* Given instruction *
Turn every line of the entries below into a Markdown table with two columns, No. and Line, numbering the nonblank lines in order and skipping any blank ones. Leave the pictures out of the table.

* Records to use *

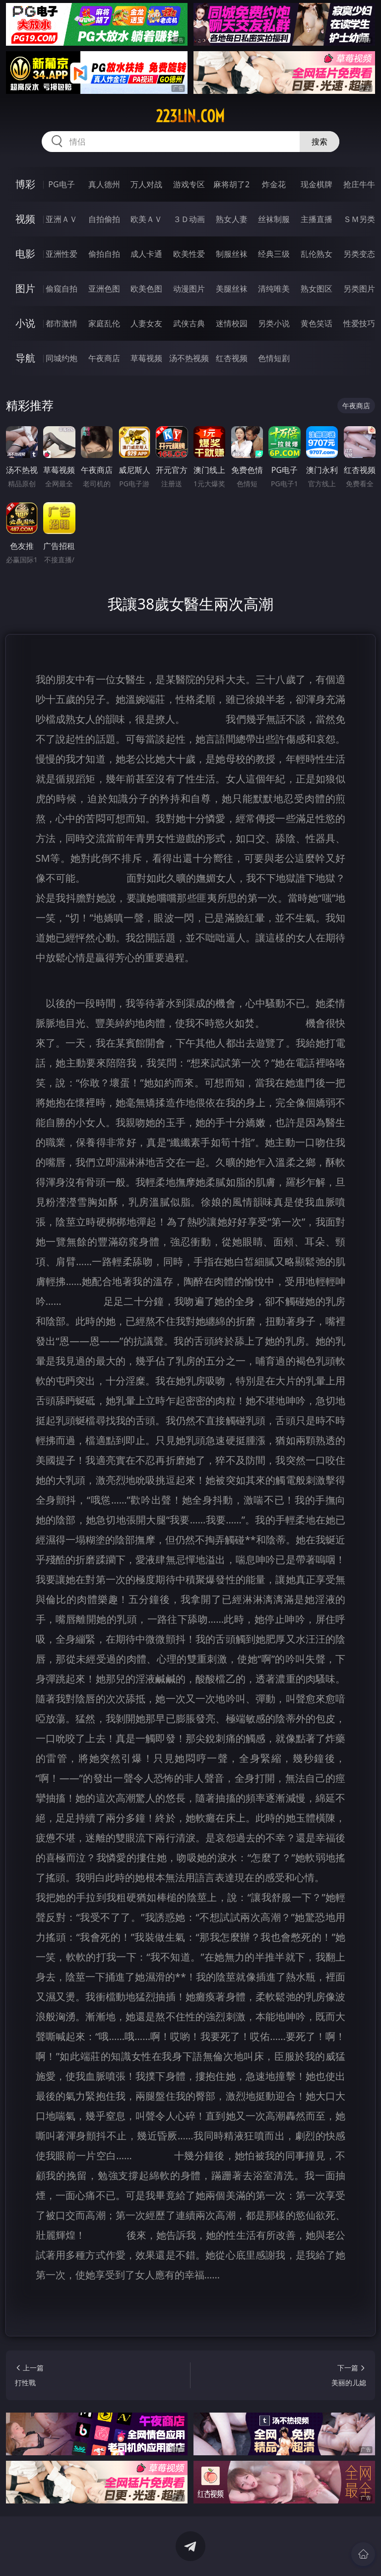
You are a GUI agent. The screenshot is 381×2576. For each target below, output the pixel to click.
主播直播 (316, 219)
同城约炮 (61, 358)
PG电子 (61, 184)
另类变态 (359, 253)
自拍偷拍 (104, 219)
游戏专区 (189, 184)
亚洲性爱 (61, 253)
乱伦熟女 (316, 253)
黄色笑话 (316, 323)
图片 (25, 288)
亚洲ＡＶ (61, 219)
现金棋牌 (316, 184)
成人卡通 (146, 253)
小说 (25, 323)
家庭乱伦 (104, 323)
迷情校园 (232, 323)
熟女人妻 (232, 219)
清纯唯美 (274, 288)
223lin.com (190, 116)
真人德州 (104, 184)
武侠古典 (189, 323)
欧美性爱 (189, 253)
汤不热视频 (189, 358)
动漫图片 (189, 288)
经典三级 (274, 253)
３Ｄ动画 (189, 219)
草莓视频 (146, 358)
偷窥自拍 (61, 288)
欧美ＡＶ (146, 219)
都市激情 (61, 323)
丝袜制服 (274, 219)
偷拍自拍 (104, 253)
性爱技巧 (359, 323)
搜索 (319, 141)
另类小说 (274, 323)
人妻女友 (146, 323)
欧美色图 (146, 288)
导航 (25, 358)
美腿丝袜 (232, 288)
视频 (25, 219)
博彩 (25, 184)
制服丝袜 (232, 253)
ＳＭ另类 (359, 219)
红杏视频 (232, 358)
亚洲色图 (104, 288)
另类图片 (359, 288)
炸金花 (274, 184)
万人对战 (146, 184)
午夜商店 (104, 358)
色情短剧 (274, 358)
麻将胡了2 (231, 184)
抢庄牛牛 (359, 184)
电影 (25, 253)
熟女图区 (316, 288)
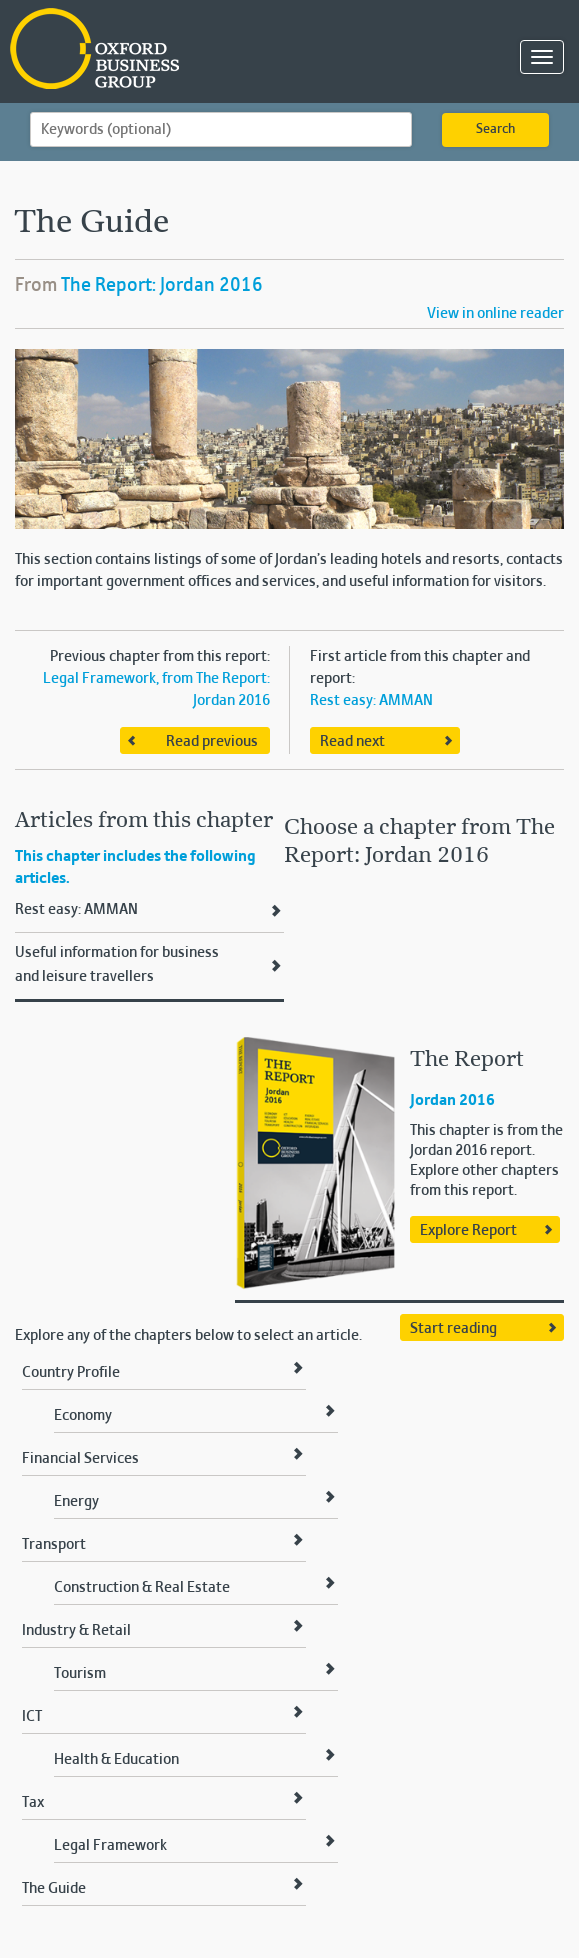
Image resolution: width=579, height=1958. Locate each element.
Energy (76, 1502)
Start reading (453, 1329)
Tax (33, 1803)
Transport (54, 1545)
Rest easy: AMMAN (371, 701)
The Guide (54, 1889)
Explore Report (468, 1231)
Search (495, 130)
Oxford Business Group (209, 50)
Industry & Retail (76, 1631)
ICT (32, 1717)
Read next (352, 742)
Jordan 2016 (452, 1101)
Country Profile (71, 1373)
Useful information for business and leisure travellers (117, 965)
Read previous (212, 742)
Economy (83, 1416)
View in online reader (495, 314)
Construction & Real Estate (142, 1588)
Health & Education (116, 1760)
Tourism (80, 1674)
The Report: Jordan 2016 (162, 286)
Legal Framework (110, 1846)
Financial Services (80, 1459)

* Complete response *
| No. | Line |
|---|---|
| 1 | You are a GUI agent. The screenshot is 381×2576. For each target below, output the pixel to click. |
| 2 | 主播直播 (316, 219) |
| 3 | 同城约炮 (61, 358) |
| 4 | PG电子 (61, 184) |
| 5 | 另类变态 (359, 253) |
| 6 | 自拍偷拍 (104, 219) |
| 7 | 游戏专区 (189, 184) |
| 8 | 亚洲性爱 (61, 253) |
| 9 | 乱伦熟女 (316, 253) |
| 10 | 黄色笑话 (316, 323) |
| 11 | 图片 (25, 288) |
| 12 | 亚洲ＡＶ (61, 219) |
| 13 | 现金棋牌 (316, 184) |
| 14 | 成人卡通 (146, 253) |
| 15 | 小说 (25, 323) |
| 16 | 家庭乱伦 (104, 323) |
| 17 | 迷情校园 (232, 323) |
| 18 | 熟女人妻 (232, 219) |
| 19 | 清纯唯美 (274, 288) |
| 20 | 223lin.com (190, 116) |
| 21 | 真人德州 (104, 184) |
| 22 | 武侠古典 (189, 323) |
| 23 | 欧美性爱 (189, 253) |
| 24 | 汤不热视频 (189, 358) |
| 25 | 动漫图片 (189, 288) |
| 26 | 经典三级 (274, 253) |
| 27 | ３Ｄ动画 (189, 219) |
| 28 | 草莓视频 (146, 358) |
| 29 | 偷窥自拍 (61, 288) |
| 30 | 欧美ＡＶ (146, 219) |
| 31 | 都市激情 (61, 323) |
| 32 | 丝袜制服 (274, 219) |
| 33 | 偷拍自拍 (104, 253) |
| 34 | 性爱技巧 (359, 323) |
| 35 | 搜索 (319, 141) |
| 36 | 另类小说 (274, 323) |
| 37 | 人妻女友 (146, 323) |
| 38 | 欧美色图 (146, 288) |
| 39 | 导航 (25, 358) |
| 40 | 美腿丝袜 (232, 288) |
| 41 | 视频 (25, 219) |
| 42 | 博彩 (25, 184) |
| 43 | 制服丝袜 (232, 253) |
| 44 | ＳＭ另类 (359, 219) |
| 45 | 红杏视频 (232, 358) |
| 46 | 亚洲色图 (104, 288) |
| 47 | 另类图片 (359, 288) |
| 48 | 炸金花 (274, 184) |
| 49 | 万人对战 (146, 184) |
| 50 | 午夜商店 (104, 358) |
| 51 | 色情短剧 (274, 358) |
| 52 | 麻将胡了2 (231, 184) |
| 53 | 抢庄牛牛 (359, 184) |
| 54 | 电影 (25, 253) |
| 55 | 熟女图区 (316, 288) |
| 56 | Image resolution: width=579, height=1958. Locate each element. |
| 57 | Energy (76, 1502) |
| 58 | Start reading (453, 1329) |
| 59 | Tax (33, 1803) |
| 60 | Transport (54, 1545) |
| 61 | Rest easy: AMMAN (371, 701) |
| 62 | The Guide (54, 1889) |
| 63 | Explore Report (468, 1231) |
| 64 | Search (495, 130) |
| 65 | Oxford Business Group (209, 50) |
| 66 | Industry & Retail (76, 1631) |
| 67 | ICT (32, 1717) |
| 68 | Read next (352, 742) |
| 69 | Jordan 2016 (452, 1101) |
| 70 | Country Profile (71, 1373) |
| 71 | Useful information for business and leisure travellers (117, 965) |
| 72 | Read previous (212, 742) |
| 73 | Economy (83, 1416) |
| 74 | View in online reader (495, 314) |
| 75 | Construction & Real Estate (142, 1588) |
| 76 | Health & Education (116, 1760) |
| 77 | Tourism (80, 1674) |
| 78 | The Report: Jordan 2016 (162, 286) |
| 79 | Legal Framework (110, 1846) |
| 80 | Financial Services (80, 1459) |